Je voudrais terminer ce billet par un petit inventaire à la
Prévert des parapluies d'Erik Satie.
Quand il rentre à pied de Paris à Arcueil où il n'y a rien, pas même un drap, juste des couvertures de la SNCF, on y découvre quatorze parapluies.
« Dès qu'il a un sou en poche, c'est pour acheter un parapluie :
un de Secours (de couleur noire)
un Just in case (de couleur noire)
un Malheureux (de couleur noire)
un plus Solide (de couleur noire)
un qui s'Envole (de couleur noire)
un Jetable (de couleur noire)
un très Digne (de couleur noire)
un Imperméable (de couleur noire)
un que l'on peut Casser (de couleur noire)
un qui nous Attend (de couleur noire)
un très Intimidant (de couleur noire)
un Alambiqué (de couleur noire)
un très Sportif, qui défend bien (de couleur noire)
et le dernier, gentil, juste pour les Dimanches (de couleur noire)
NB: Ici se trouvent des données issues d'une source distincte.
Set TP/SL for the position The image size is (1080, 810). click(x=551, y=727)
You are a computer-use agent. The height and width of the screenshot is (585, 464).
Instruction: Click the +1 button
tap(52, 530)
Tous peuvent se porter été comme hiver. Ils sont pratiques, indémodables, discrets et très patients. Absolument noirs. Ils sont au nombre de quatorze, mais ils n'empêchent pas de se sentir seul. Ils permettent de se sentir abrité. Surtout quand il ne pleut pas. »
Un très beau texte qui m'a permis d'approcher un artiste que j'aime depuis longtemps, qui m'a profondément touché.